Lectionary Year B
April 13, 2003
Step IV: Cross-Section
A. Primitive Christianity
(JFC) The Synoptic Gospels all contain this story as pivotal, in Mark 11:1-11,
Matthew 21:1-11 and Luke 19:28-40. Part of this week's Epistle Lesson, Philippians 2:7f, portrays Jesus' human form of poverty according to worldly and nationalistic standards, as does His riding on a donkey in our Gospel Lesson at hand. Lacks of and questions regarding understanding are noted frequently in the New Testament. After all, we read of many a mystery in here, e.g., Mark 9:32, Matthew 13:14, Luke 24:45 and John 8:43, as well as Acts 8:30 of Scripture itself, and Romans 7:15 and I Corinthians 13:2, and see II Peter 3:16 especially.
B. Old Testament and Judaism
(JFC) Zechariah 9:9 prophecies, poetically, the reference to "your King comes to you,
triumphant and victorious is he, humble and riding on a donkey, on a colt, the foal of a donkey." Then, as remarked previously, the 13th verse of our text quotes Psalm 118:25f. I Maccabees 13:51 has the Jews going into the citadel "with praise and palm branches, and with harps and cymbals and stringed instruments and with hymns and songs . . ." II Samuel 14:4 and 6:26 use ~Wsanna as "an acclamation or greeting", according to Brown (Anchor Bible). Zechariah 9:9 is the Scripture cited to in John 12:15b. Mh. fobou/, "occurs frequently in the LXX of Isaiah, e.g., xl 9; but the full expression that John uses resembles most closely MT (not LXX) of Zeph iii 16: 'Do not be afraid, O Zion [O daughter of Zion' occurs in iii 14]" as Brown notes. The Gospel of John sees Old Testament truths completed in Jesus of Nazareth as the Gospel presents him; especially cited are Christ's fulfillment in John 1:7, 5:45-47 and 9:28f. The Sibylline Oracles 8:325 says, "Your king comes in, mounted on a foal, appearing gentle to all so that he may lift our yoke of slavery, hard to bear, which lies on our neck and undo the godless ordinances and constraining bonds. Know that he is your God, as he is son of God."
C. Hellenistic World
(JFC) As stated before, on the first page of the introduction to C. K. Barrett's The
Gospel According to St. John, we read of how this Gospel was called "the Gospel of the
Hellenists". Barrett concludes this theory's argument by stating, "The notion that it is in
any sense Hellenistic is contrary to its whole tenour," quoting W. Temple, Readings in
St. John. Then later in that Introduction, Barrett admits, "The most illuminating
background of the fourth Gospel is that of Hellenistic Judaism", citing especially C. H.
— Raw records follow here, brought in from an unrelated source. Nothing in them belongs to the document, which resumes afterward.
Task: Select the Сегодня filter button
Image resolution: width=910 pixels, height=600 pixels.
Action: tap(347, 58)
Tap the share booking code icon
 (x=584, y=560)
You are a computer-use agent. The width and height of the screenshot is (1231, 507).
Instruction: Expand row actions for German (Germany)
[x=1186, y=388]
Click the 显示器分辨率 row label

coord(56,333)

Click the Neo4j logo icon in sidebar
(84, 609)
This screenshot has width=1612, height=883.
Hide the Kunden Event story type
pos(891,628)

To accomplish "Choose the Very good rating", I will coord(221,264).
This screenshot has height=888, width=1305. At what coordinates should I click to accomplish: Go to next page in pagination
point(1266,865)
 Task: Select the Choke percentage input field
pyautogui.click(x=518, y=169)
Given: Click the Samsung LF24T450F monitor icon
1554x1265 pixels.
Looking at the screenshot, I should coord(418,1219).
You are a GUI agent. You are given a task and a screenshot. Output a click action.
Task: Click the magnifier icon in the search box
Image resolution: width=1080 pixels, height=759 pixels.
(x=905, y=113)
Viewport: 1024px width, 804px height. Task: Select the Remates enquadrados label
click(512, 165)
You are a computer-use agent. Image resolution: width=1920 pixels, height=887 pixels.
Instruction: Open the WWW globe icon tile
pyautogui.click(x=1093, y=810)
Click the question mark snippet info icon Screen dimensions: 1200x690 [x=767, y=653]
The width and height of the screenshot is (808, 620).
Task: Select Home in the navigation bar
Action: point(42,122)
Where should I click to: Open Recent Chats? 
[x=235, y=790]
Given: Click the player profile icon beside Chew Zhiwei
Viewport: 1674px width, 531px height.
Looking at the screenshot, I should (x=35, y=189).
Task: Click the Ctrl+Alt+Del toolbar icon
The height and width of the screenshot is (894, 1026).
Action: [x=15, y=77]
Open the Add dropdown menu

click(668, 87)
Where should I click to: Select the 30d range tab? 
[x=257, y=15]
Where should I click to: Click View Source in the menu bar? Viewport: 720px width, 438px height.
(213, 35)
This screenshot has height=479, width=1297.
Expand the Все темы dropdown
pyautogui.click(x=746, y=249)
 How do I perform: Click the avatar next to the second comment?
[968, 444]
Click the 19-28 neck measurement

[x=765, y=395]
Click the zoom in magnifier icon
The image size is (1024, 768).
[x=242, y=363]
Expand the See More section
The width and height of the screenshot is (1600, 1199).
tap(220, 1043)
Dodd's "The Background of the Fourth Gospel" in J. R. B. (1935). He further
acknowledges, "It is probable that the newly discovered Hebrew MSS will throw light on
Hellenistic and other syncretistic movements within Judaism; but it is still too early to
use them with confidence." Raymond E. Brown, in Anchor Bible's Commentary on the
Gospel of John, notes, "There was a strong Hellenistic element in the Judaism of NT
times, both in Palestine and Alexandria. Therefore, if John was dependent on
contemporary Judaism, there was inevitably a Hellenistic influence on Johannine
thought." So much of the Gospel of John is symbolism and mysterious, it must have
provoked the Greek-speaking philosophers to discuss and/or write about it and its many
meanings. Some of the several explanations and/or instructions, re: meanings of Jesus'
words and/or deeds, might have been surreptitiously addressed to the Hellenists, who
might have been among those, like "the priests and Jewish rabbis, Jesus' family, his
disciples (as in the text at hand) and friends, the Samaritan woman, Pontius Pilate - all
of them missed the point of his sayings and are dumbfounded by his behavior," as
Massey H. Shepherd, Jr., describes in The Interpreter's One Volume Commentary. Furthermore, Jesus' choosing a lowly donkey instead of a swift stead on which to enter the city must have confused these condescending elitists. If the celebration is to acclaim Jesus, it might have occupied their time to discuss and the references to His supposed royalty, of course. The disciples misunderstanding-turned-remembering could have gotten their attention enough to compliment the disciples' honesty and progress in learning to try wait and to try to recall and then to do so. Good progress in their accustomed modes of operations.